Actually, the University of Maryland is a state-funded institution. Anyone who thinks state-funded institutions, who also receive millions of federal dollars, are supposed to be for everyone has obviously not been paying attention to the way state-funded institutions work. In the humanities and social science departments (political science, cultural studies, history, even psychology), publicly funded universities (most of them now) have been hotbeds of a particular point-of-view for decades. They used to proudly embrace Marxism, and while that might be somewhat passé in some circles, today’s celebration of Islam seems consistent with academia’s desire to tear down America’s original ideals of private property, individualism and individual rights.

In a truly private system of higher education, there would be no state or federal dollars. If a particular university wished to forbid criticism of Islam, or anything else for that matter, it would be the university’s private property right to do so. It would not be a violation of the First Amendment to forbid speech on your own campus, if that’s what you wanted.

The University of Maryland is not simply worried about offending “people.” Like all other publicly funded universities and institutions, it’s only worried about offending certain people or groups. For whatever reasons, Islam and Muslims have wound up on that list of protected groups you cannot and dare not criticize — ever. How the progressives and liberals who run the social science and humanities departments of virtually every publicly funded university in existence square violently and radically conservative Islam with the values of tolerance and rights for gays, transgendered, and equal rights for women, and all the rest, is — likewise — beyond the pale of reason or question. My own theory? Islam, as a movement, detests America and all things American; that’s good enough for them.

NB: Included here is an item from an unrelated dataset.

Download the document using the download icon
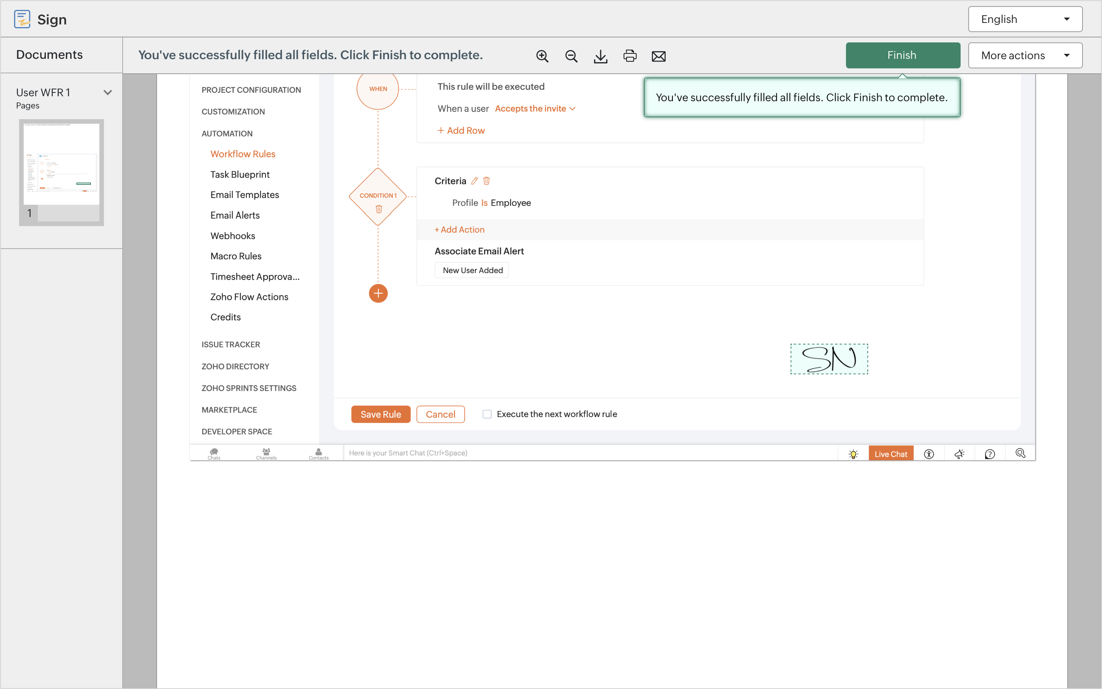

Hillegas is correct that such a mindset of anti-dissension is completely at odds with academic values of dialogue, debate and reason. But progressivism abandoned those ideas a long time ago, assuming progressives ever cared about free speech in the first place. If freedom mattered to progressives, they wouldn’t be dependent on federal and state funds to advance and entrench their ideas in place. Nor would they so routinely demand censorship and intellectual tolerance even as they freely (and with a sense of entitlement) accept federal and state dollars to stay in operation.

A society is only as healthy — or as sick — as its academic institutions. It’s not that people must blindly follow what politically correct and intolerant, one-sided “progressive” professors and student groups at these entrenched establishments of non-learning insist on teaching. But the average person does tend to defer to the academic and learned experts, and most of our higher-level officials come out of these settings.

It’s important for the vast majority of Americans outside of academia to understand that they’re neither sick, wrong nor crazy when they identify the immature and anti-intellectual attitudes coming out of academia for what they are.